Sandra Laing was born to a conservative, apartheid and National Party supporting family in Piet Retief near South Africa's border with Swaziland. Instead of enjoying life as a young girl, she suffered the torments of rejection. Instead of bringing joy to her parents, she brought them anguish and shame through no fault of her own.
Unlike her parents, Sandra was dark-skinned and her hair crinkly instead of straight or wavy, probably because one or both of her parents had inherited Negroid as well as Caucasoid genes from one of their forebears. Sandra was mocked and ostracised at the local white school and, according to one account, eventually escorted out of the school by two policemen as if she was a common criminal.

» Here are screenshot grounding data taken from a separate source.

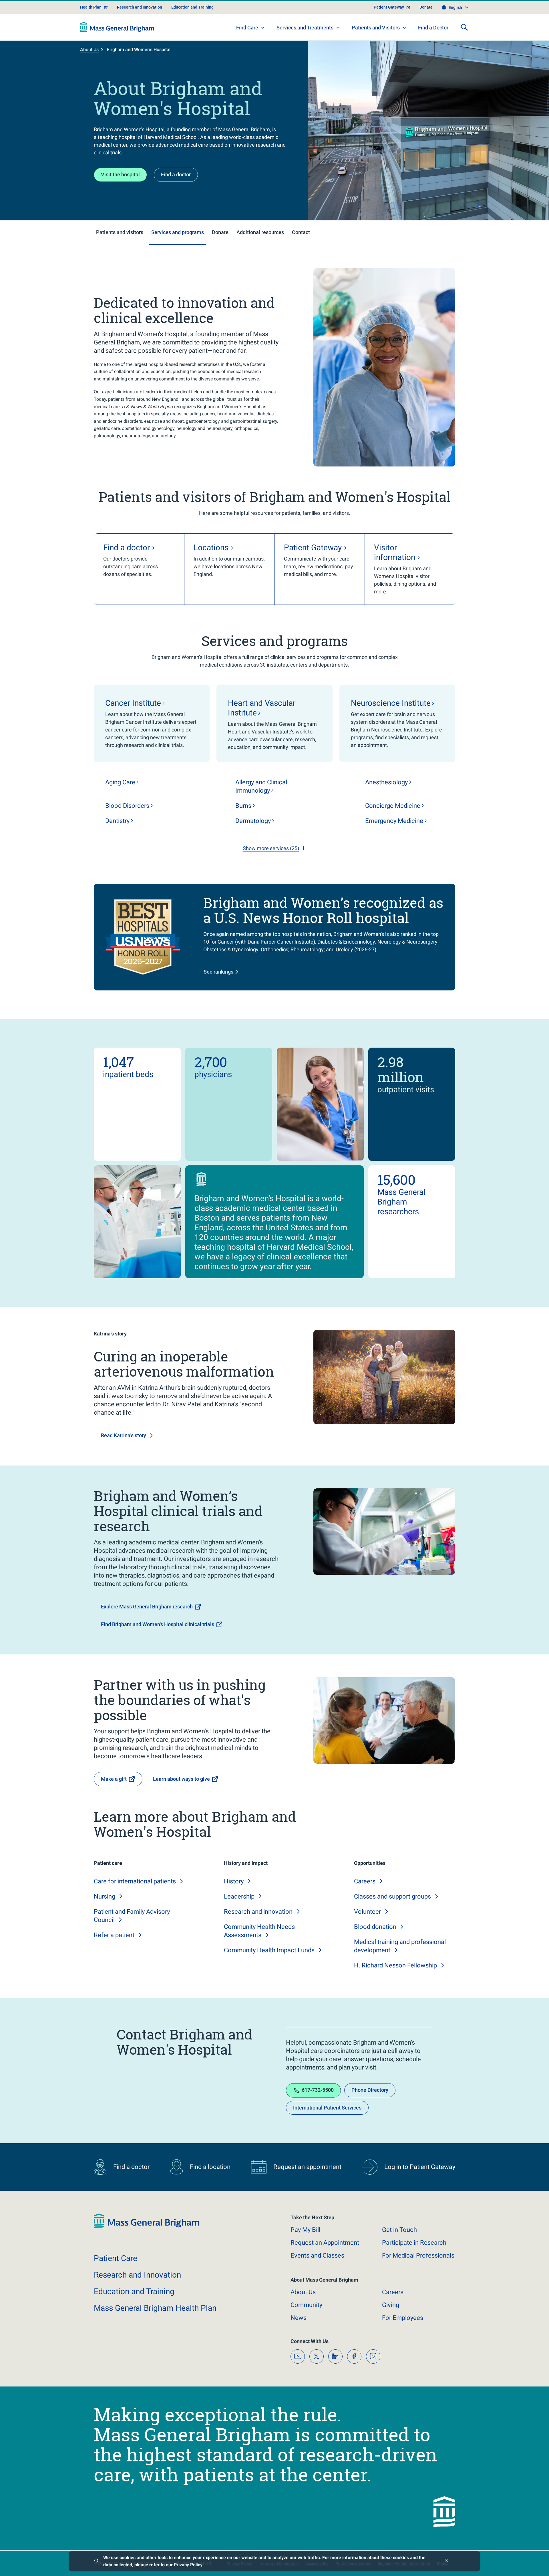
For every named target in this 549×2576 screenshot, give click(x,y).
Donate (426, 7)
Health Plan (91, 7)
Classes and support (392, 1896)
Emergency (394, 820)
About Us (89, 49)
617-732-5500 (318, 2090)
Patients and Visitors (376, 28)
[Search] (464, 27)
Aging (120, 782)
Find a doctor (176, 175)
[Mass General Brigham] (117, 27)
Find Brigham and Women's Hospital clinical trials (157, 1624)
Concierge (392, 805)
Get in (399, 2229)
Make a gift (114, 1779)
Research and (258, 1911)
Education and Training (192, 7)
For (402, 2317)
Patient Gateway (389, 7)
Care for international (135, 1881)
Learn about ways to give (181, 1779)
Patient (115, 2258)
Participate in (414, 2242)
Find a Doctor (433, 28)
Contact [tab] (301, 232)
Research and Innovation (139, 7)
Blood (127, 805)
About (303, 2292)
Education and (134, 2291)
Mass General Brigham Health (155, 2308)
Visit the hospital (120, 175)
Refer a (114, 1935)
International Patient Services (327, 2108)
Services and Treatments (305, 28)
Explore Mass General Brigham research (147, 1607)
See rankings (218, 972)
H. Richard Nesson (395, 1965)
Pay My (305, 2229)
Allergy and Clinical (261, 786)
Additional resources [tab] (260, 232)
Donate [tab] (220, 232)
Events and (317, 2255)
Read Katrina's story (123, 1435)
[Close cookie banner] (446, 2561)
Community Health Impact (269, 1950)
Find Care (247, 28)
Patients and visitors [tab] (119, 232)
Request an (325, 2242)
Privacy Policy (188, 2564)
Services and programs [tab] (177, 232)
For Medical (418, 2255)
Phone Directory (369, 2090)
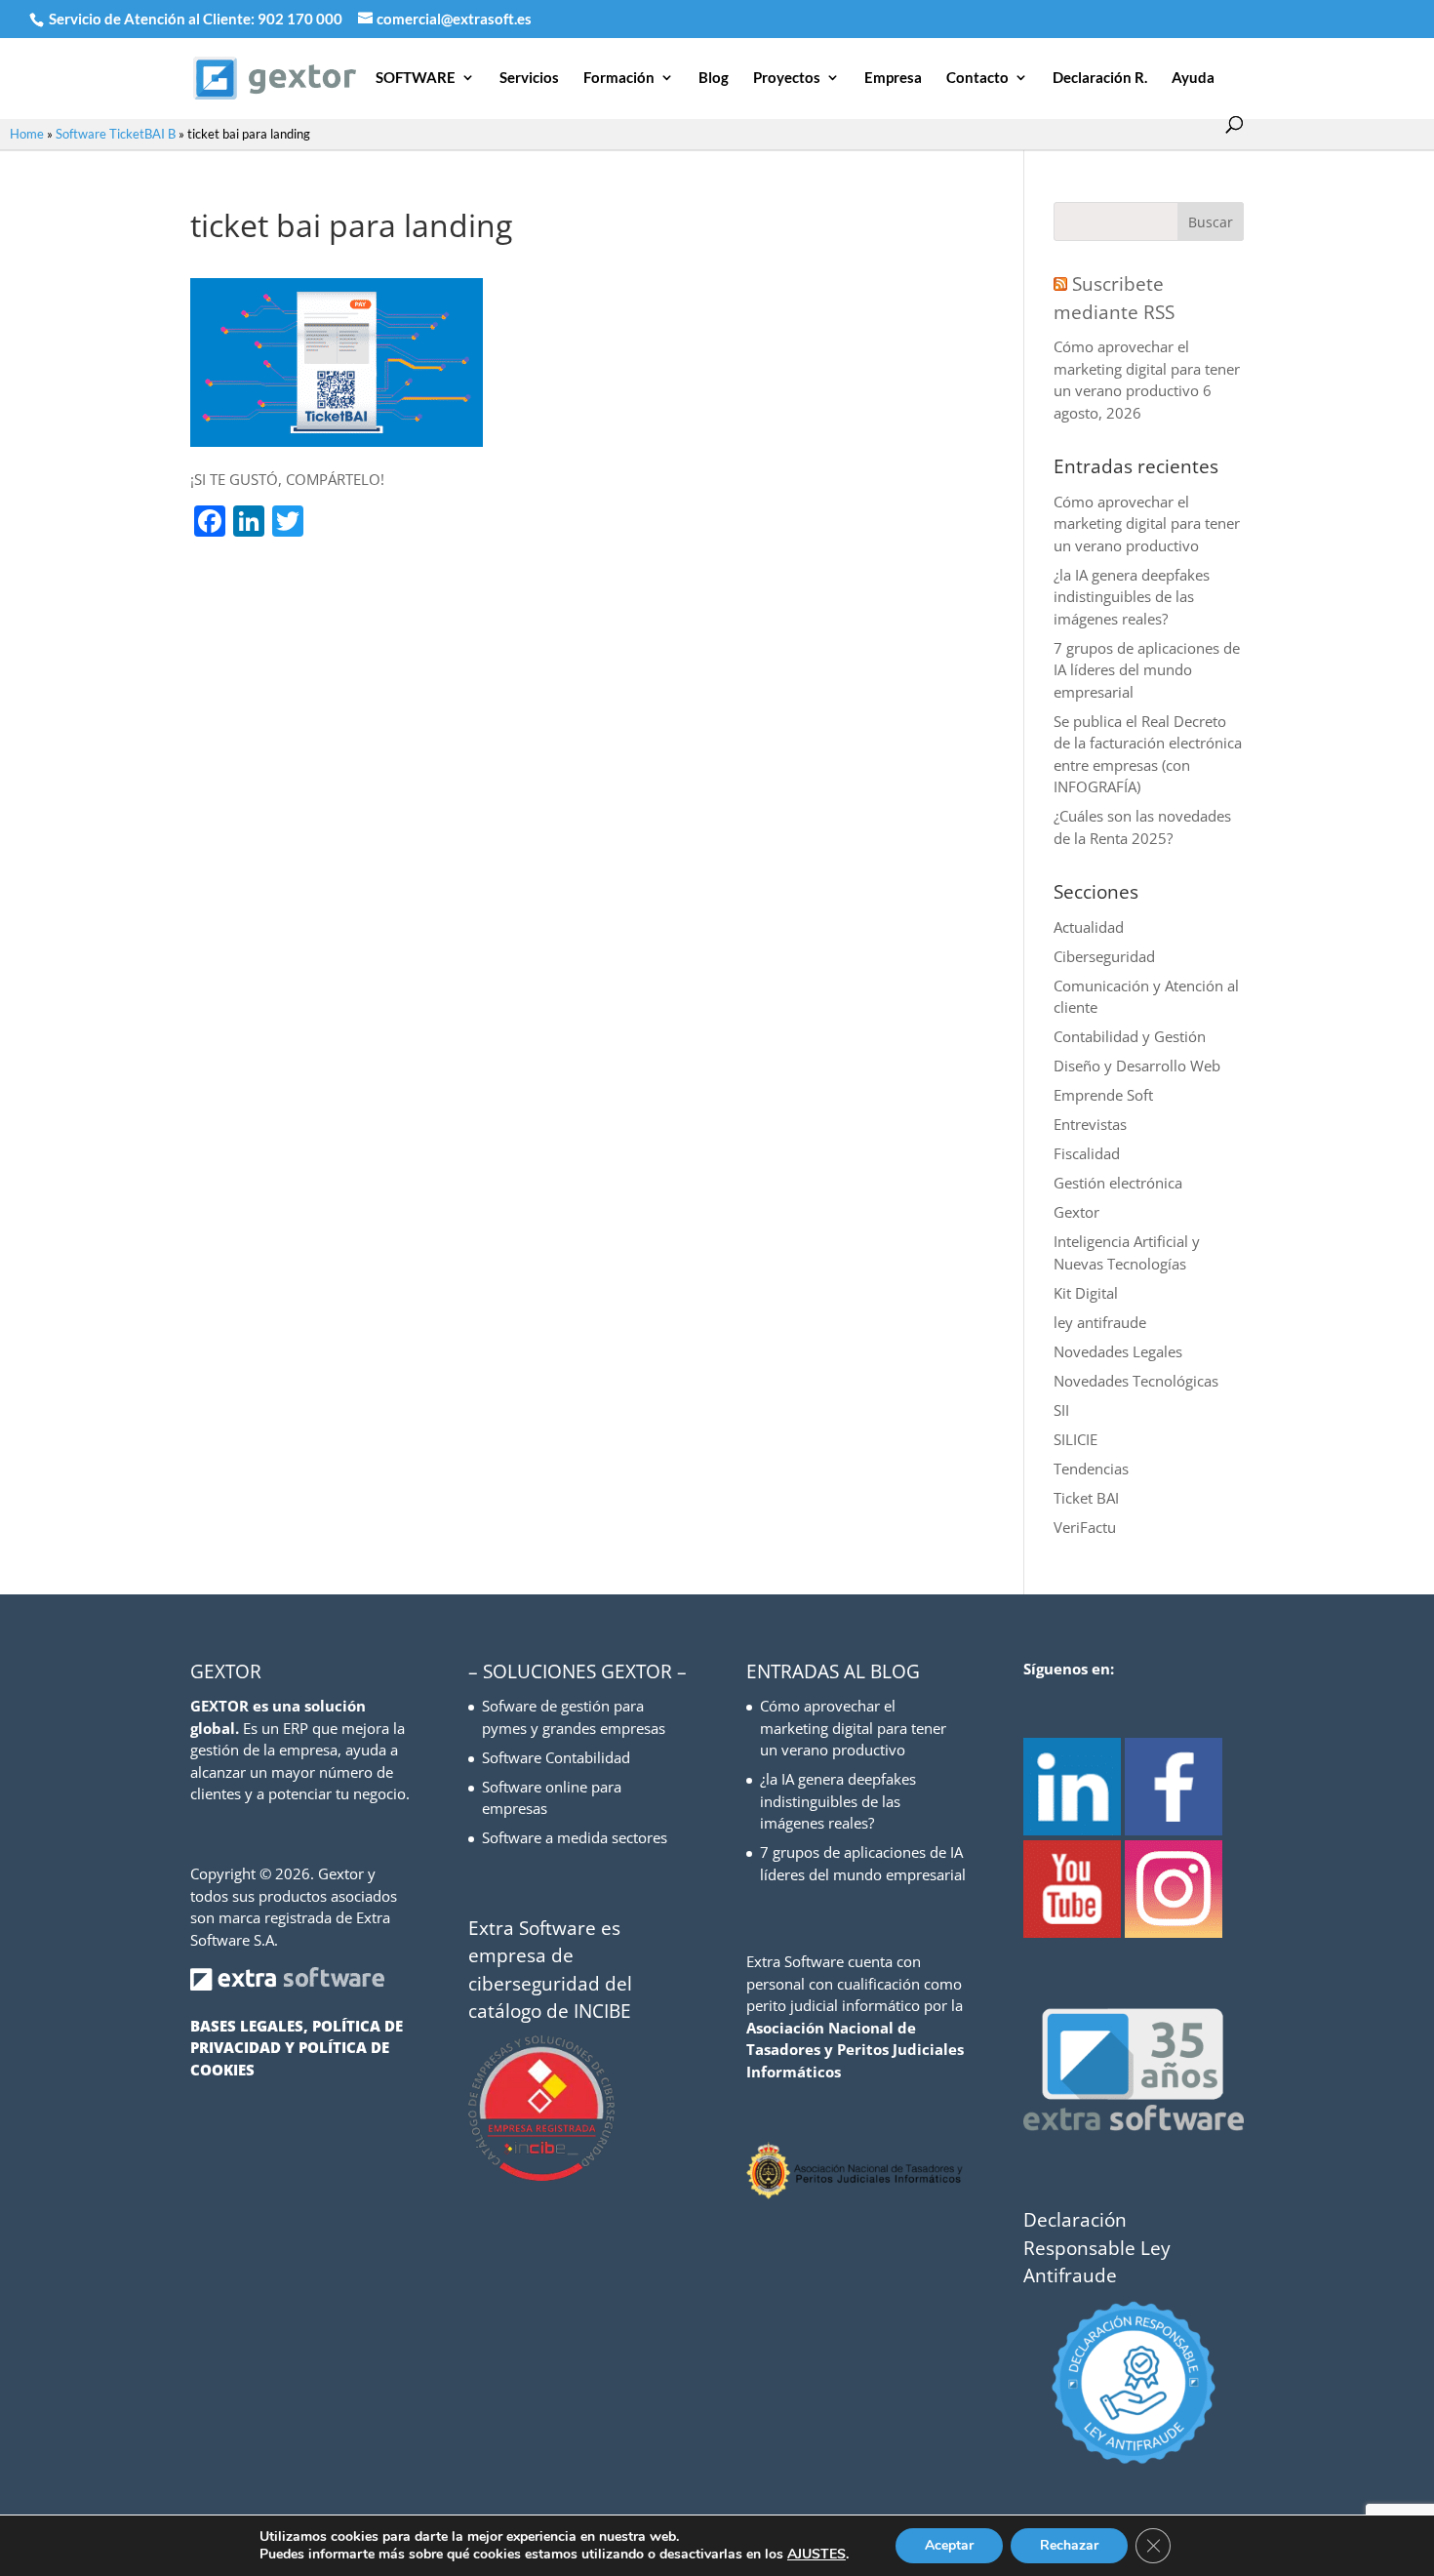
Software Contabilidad (556, 1757)
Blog (713, 78)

Given her rejection by white children of her age, most of her childhood friends were black and later, when she was 15, she fled to Swaziland with a young black man. Had she lived in a British colony in an earlier age, she would have been said to "have gone native."

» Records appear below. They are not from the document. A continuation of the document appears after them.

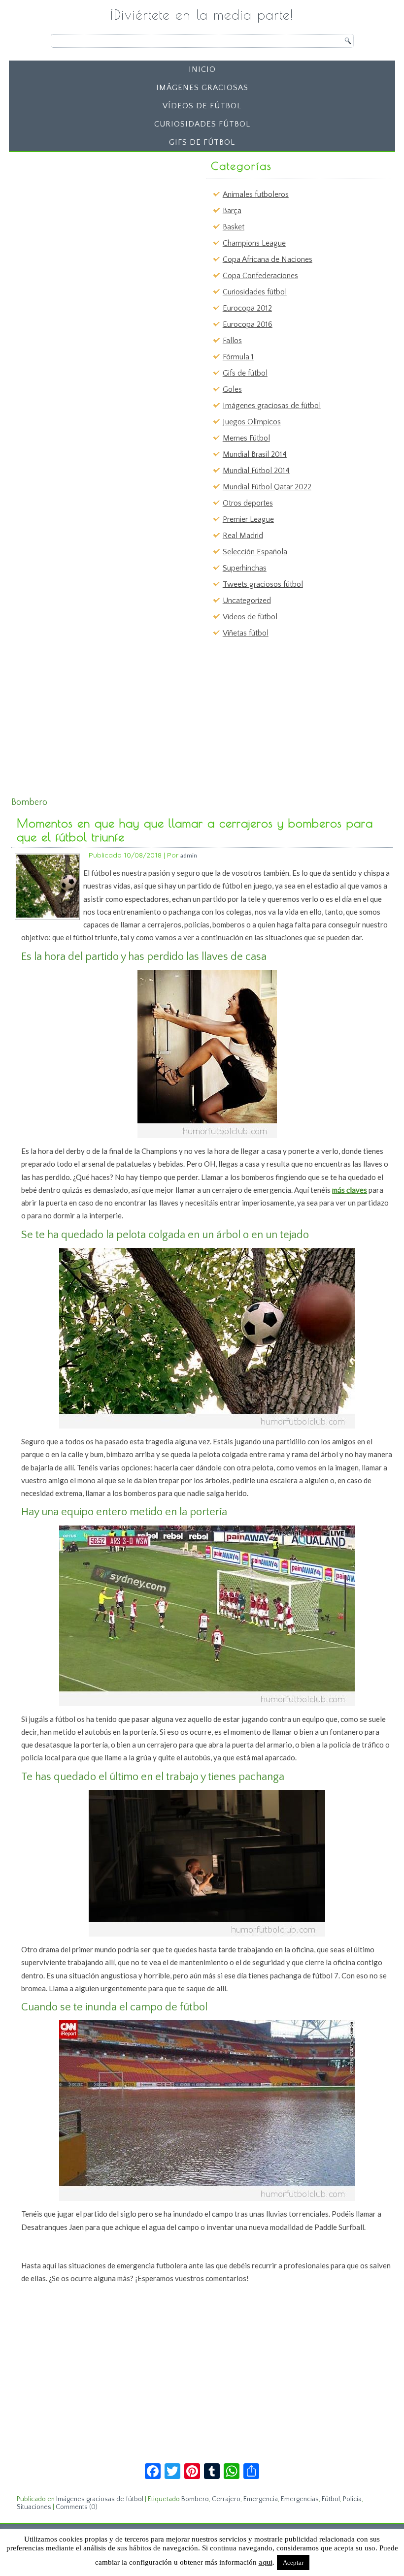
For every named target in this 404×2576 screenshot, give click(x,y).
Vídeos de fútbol (202, 105)
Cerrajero (226, 2499)
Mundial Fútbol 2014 (256, 470)
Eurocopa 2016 (247, 324)
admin (188, 855)
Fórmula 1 (238, 356)
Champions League (254, 243)
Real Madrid (243, 535)
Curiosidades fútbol (202, 124)
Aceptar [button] (293, 2562)
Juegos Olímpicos (252, 421)
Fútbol (331, 2499)
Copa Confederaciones (260, 275)
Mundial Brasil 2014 (255, 454)
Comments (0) (77, 2507)
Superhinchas (245, 568)
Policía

At the time of Sandra's birth in 1955, the ruling National Party was pressing ahead with its drive to classify all South African into one of four major racial categories: white, coloured, Asian and black. Race classification was hierarchical, with the opportunities accorded to white being substantially greater those which filtered down to blacks. Coloured and Indian occupied an intermediate position.
Infused with the ideological of apartheid, the National Party government of D F Malan sought to hermetically seal the designated races off from one another. It was an absurd as well as a cruel project. Viewed in context of the Immorality Act, which criminalised inter-racial sexual intercourse and international marriages, it is reminiscent of the Nuremberg laws of Nazi Germany.